Supplied material: Begin

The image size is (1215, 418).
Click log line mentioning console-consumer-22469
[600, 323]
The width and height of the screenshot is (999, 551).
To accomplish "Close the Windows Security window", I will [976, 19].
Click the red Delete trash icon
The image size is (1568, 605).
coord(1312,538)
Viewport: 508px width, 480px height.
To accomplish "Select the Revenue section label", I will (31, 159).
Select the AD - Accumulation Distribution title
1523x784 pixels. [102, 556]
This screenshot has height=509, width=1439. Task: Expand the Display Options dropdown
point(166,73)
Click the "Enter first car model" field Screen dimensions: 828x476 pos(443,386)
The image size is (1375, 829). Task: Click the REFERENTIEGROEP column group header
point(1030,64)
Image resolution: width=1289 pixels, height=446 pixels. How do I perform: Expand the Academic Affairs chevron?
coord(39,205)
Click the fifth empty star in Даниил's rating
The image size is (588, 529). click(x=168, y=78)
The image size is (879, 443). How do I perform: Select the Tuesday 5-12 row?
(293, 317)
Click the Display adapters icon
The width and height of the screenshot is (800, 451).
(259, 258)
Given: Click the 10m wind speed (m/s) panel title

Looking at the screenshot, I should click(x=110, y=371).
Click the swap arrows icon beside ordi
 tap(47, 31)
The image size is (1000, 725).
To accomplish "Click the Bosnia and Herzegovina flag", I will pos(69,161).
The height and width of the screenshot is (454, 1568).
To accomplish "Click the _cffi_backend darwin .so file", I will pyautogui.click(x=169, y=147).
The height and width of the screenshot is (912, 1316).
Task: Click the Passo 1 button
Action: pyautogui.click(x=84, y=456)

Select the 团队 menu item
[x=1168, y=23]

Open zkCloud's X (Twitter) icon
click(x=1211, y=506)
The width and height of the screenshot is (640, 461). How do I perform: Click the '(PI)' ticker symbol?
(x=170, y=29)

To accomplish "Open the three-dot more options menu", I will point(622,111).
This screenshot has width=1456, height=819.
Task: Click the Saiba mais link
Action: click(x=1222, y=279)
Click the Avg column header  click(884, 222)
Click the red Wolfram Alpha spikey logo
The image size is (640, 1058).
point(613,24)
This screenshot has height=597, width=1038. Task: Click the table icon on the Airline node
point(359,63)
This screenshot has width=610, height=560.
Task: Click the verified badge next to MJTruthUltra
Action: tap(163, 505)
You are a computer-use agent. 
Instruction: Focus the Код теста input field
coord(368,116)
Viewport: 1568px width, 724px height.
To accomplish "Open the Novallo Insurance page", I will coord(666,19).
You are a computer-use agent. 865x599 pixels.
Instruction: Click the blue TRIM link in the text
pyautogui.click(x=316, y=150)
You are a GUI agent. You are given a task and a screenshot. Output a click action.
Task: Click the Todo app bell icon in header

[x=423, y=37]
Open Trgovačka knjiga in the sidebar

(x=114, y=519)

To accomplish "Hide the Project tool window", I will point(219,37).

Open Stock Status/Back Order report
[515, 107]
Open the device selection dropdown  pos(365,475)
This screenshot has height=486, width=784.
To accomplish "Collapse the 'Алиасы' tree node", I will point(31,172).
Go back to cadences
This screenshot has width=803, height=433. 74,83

Supplied material: End

**Instructions to follow**.
Copy out every record exactly.

**Problem solution**.
The image size is (1215, 418).
Click log line mentioning console-consumer-22469
[600, 323]
The width and height of the screenshot is (999, 551).
To accomplish "Close the Windows Security window", I will [976, 19].
Click the red Delete trash icon
The image size is (1568, 605).
coord(1312,538)
Viewport: 508px width, 480px height.
To accomplish "Select the Revenue section label", I will (31, 159).
Select the AD - Accumulation Distribution title
1523x784 pixels. [102, 556]
This screenshot has height=509, width=1439. Task: Expand the Display Options dropdown
point(166,73)
Click the "Enter first car model" field Screen dimensions: 828x476 pos(443,386)
The image size is (1375, 829). Task: Click the REFERENTIEGROEP column group header
point(1030,64)
Image resolution: width=1289 pixels, height=446 pixels. How do I perform: Expand the Academic Affairs chevron?
coord(39,205)
Click the fifth empty star in Даниил's rating
The image size is (588, 529). click(x=168, y=78)
The image size is (879, 443). How do I perform: Select the Tuesday 5-12 row?
(293, 317)
Click the Display adapters icon
The width and height of the screenshot is (800, 451).
(259, 258)
Given: Click the 10m wind speed (m/s) panel title

Looking at the screenshot, I should click(x=110, y=371).
Click the swap arrows icon beside ordi
 tap(47, 31)
The image size is (1000, 725).
To accomplish "Click the Bosnia and Herzegovina flag", I will pos(69,161).
The height and width of the screenshot is (454, 1568).
To accomplish "Click the _cffi_backend darwin .so file", I will pyautogui.click(x=169, y=147).
The height and width of the screenshot is (912, 1316).
Task: Click the Passo 1 button
Action: pyautogui.click(x=84, y=456)

Select the 团队 menu item
[x=1168, y=23]

Open zkCloud's X (Twitter) icon
click(x=1211, y=506)
The width and height of the screenshot is (640, 461). How do I perform: Click the '(PI)' ticker symbol?
(x=170, y=29)

To accomplish "Open the three-dot more options menu", I will point(622,111).
This screenshot has width=1456, height=819.
Task: Click the Saiba mais link
Action: click(x=1222, y=279)
Click the Avg column header  click(884, 222)
Click the red Wolfram Alpha spikey logo
The image size is (640, 1058).
point(613,24)
This screenshot has height=597, width=1038. Task: Click the table icon on the Airline node
point(359,63)
This screenshot has width=610, height=560.
Task: Click the verified badge next to MJTruthUltra
Action: tap(163, 505)
You are a computer-use agent. 
Instruction: Focus the Код теста input field
coord(368,116)
Viewport: 1568px width, 724px height.
To accomplish "Open the Novallo Insurance page", I will coord(666,19).
You are a computer-use agent. 865x599 pixels.
Instruction: Click the blue TRIM link in the text
pyautogui.click(x=316, y=150)
You are a GUI agent. You are given a task and a screenshot. Output a click action.
Task: Click the Todo app bell icon in header

[x=423, y=37]
Open Trgovačka knjiga in the sidebar

(x=114, y=519)

To accomplish "Hide the Project tool window", I will point(219,37).

Open Stock Status/Back Order report
[515, 107]
Open the device selection dropdown  pos(365,475)
This screenshot has height=486, width=784.
To accomplish "Collapse the 'Алиасы' tree node", I will point(31,172).
Go back to cadences
This screenshot has width=803, height=433. 74,83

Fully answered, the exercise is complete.